Colorado Senate Narrowly Approves Mandatory Private Investigator Licensing

By Paul Simon

Denver Private Investigator Blogger

A bill requiring Colorado private investigators to obtain licenses from the state by July 1, 2015 passed the Senate by a single vote Thursday despite vocal opposition from senators calling it a largely unwanted, unnecessary and costly burden on those in the profession.

The 18-17 vote – on straight party lines with Democrats favoring passage and Republicans opposed – came after sporadic debate over several days. In the process an amendment was attached which would let a debt estimated at $55,000 from the voluntary licensing program that has been in place for two years be paid off over the next six years from fees paid by private investigators,  rather than being made up by taxpayers. Program revenue estimates are based on a fiscal analysis projecting 400 investigators paying $300 a year to be licensed.

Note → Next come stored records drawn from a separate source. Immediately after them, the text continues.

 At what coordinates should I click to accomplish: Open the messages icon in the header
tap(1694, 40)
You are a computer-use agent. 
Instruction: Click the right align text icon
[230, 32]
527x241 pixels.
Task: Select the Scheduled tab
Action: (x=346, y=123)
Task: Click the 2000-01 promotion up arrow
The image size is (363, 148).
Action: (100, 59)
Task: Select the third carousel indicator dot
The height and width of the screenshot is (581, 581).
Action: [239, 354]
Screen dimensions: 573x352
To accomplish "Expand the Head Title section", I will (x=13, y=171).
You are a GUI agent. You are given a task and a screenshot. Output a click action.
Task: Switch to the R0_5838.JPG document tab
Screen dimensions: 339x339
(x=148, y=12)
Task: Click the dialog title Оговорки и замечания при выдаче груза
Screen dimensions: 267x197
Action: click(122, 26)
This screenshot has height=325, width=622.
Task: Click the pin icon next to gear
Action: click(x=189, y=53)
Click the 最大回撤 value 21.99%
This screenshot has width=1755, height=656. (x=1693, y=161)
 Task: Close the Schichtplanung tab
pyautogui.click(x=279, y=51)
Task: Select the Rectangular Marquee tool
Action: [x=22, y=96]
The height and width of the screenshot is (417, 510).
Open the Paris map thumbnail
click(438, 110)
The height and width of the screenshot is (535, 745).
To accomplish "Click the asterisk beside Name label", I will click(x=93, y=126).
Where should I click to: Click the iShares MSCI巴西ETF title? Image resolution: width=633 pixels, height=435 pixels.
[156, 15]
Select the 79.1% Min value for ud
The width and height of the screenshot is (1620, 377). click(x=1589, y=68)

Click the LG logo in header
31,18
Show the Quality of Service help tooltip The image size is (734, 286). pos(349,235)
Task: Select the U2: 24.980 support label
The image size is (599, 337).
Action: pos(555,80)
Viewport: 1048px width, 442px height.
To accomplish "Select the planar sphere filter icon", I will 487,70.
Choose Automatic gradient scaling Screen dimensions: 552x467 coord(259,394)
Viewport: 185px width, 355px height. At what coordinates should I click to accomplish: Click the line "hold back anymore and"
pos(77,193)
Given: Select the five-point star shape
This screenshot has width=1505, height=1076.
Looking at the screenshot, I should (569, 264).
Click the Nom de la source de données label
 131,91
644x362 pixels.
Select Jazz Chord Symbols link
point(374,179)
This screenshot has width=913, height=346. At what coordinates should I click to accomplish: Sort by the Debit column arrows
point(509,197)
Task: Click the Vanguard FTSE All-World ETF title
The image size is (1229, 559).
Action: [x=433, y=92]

Bill sponsor Sen. Linda Newell, D-Denver, said licensing would  protect Coloradoans from a few “bad apples,” and that Colorado suffers from more of them because it’s one of a handful of state in the country that don’t license investigators.  “Colorado is now a hotbed for those who have been denied licenses in other states to come here, put up a shingle without absolutely anything to prove they have the knowledge of relevant Colorado laws,” she  said,  noting that no one would know if they were previously convicted felons elsewhere.

But Sen. Kevin Lundberg, R-Berthoud, countered the bill is a jobs killer. He warned that former law enforcement officers who perform investigative work part-time have said, “If you require us to go through all the hoops of licensing, ‘I’m out of here. It’s not worth the trouble.’”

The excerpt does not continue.